→ **WORK TO COMPLETE**: Skip every line before the one containing "Open Emails and notifications settings", then copy that line and the rest of the entries below exactly, through the last line.

(Stored items from a collection)
***

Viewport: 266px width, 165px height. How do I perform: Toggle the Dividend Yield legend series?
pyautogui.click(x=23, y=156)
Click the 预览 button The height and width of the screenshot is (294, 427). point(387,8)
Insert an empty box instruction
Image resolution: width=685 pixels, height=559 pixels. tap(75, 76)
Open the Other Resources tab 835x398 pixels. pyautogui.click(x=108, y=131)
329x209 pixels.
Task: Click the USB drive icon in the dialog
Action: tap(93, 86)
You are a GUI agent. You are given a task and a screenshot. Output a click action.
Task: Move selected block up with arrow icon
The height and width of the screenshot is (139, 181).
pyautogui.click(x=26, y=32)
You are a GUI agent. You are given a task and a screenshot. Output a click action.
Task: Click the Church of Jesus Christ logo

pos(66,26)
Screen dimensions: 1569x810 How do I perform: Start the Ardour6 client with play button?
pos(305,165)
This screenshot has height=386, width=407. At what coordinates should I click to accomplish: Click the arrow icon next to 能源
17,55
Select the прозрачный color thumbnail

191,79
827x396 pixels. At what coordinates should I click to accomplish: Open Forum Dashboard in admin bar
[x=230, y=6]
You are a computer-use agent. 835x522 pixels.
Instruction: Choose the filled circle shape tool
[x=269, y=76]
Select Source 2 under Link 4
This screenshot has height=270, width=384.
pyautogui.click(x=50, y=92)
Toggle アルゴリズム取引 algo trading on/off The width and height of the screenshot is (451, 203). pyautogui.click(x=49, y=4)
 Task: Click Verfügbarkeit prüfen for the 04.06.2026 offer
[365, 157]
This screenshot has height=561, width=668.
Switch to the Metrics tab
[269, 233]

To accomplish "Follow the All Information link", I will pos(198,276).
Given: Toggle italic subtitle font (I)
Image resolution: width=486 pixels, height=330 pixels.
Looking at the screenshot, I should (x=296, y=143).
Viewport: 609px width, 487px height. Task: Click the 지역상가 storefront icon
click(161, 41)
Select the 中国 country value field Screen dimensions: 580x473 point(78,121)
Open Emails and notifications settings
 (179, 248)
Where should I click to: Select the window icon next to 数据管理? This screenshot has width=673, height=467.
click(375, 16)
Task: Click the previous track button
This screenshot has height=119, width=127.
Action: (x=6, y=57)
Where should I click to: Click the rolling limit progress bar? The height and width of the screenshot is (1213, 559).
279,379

***

→ **SOLUTION TO THIS TASK**:
Open Emails and notifications settings
 (179, 248)
Where should I click to: Select the window icon next to 数据管理? This screenshot has width=673, height=467.
click(375, 16)
Task: Click the previous track button
This screenshot has height=119, width=127.
Action: (x=6, y=57)
Where should I click to: Click the rolling limit progress bar? The height and width of the screenshot is (1213, 559).
279,379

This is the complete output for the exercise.